About this task: With the records below as your source, retype each line exactly from the top down to the line that contains "July (337, 2235)", and include that line.

Records for this exercise:

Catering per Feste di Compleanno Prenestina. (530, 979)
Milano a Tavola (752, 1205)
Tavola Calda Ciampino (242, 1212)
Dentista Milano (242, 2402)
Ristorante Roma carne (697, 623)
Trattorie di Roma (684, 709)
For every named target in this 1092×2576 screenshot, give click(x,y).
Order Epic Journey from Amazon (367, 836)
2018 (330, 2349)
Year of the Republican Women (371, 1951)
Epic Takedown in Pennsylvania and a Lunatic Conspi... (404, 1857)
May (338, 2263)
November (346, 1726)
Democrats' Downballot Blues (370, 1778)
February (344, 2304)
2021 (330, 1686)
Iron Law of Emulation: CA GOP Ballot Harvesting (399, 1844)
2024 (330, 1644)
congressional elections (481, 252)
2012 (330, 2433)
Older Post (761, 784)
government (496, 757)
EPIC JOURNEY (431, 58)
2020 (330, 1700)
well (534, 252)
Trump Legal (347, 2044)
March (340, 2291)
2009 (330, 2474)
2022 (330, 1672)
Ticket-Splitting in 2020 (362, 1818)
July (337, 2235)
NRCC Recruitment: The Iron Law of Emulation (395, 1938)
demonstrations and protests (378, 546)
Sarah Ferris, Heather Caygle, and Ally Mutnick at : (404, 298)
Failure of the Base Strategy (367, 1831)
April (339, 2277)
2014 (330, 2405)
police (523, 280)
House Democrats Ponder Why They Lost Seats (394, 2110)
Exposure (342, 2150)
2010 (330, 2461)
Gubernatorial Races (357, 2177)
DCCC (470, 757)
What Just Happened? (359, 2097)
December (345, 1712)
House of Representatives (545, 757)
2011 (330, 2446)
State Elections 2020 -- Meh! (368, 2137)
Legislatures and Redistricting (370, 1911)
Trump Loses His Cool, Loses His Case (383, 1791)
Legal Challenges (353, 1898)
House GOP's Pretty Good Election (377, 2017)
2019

Solution below:
Catering per Feste di Compleanno Prenestina. (530, 979)
Milano a Tavola (752, 1205)
Tavola Calda Ciampino (242, 1212)
Dentista Milano (242, 2402)
Ristorante Roma carne (697, 623)
Trattorie di Roma (684, 709)
For every named target in this 1092×2576 screenshot, give click(x,y).
Order Epic Journey from Amazon (367, 836)
2018 (330, 2349)
Year of the Republican Women (371, 1951)
Epic Takedown in Pennsylvania and a Lunatic Conspi... (404, 1857)
May (338, 2263)
November (346, 1726)
Democrats' Downballot Blues (370, 1778)
February (344, 2304)
2021 (330, 1686)
Iron Law of Emulation: CA GOP Ballot Harvesting (399, 1844)
2024 (330, 1644)
congressional elections (481, 252)
2012 (330, 2433)
Older Post (761, 784)
government (496, 757)
EPIC JOURNEY (431, 58)
2020 (330, 1700)
well (534, 252)
Trump Legal (347, 2044)
March (340, 2291)
2009 (330, 2474)
2022 (330, 1672)
Ticket-Splitting in 2020 (362, 1818)
July (337, 2235)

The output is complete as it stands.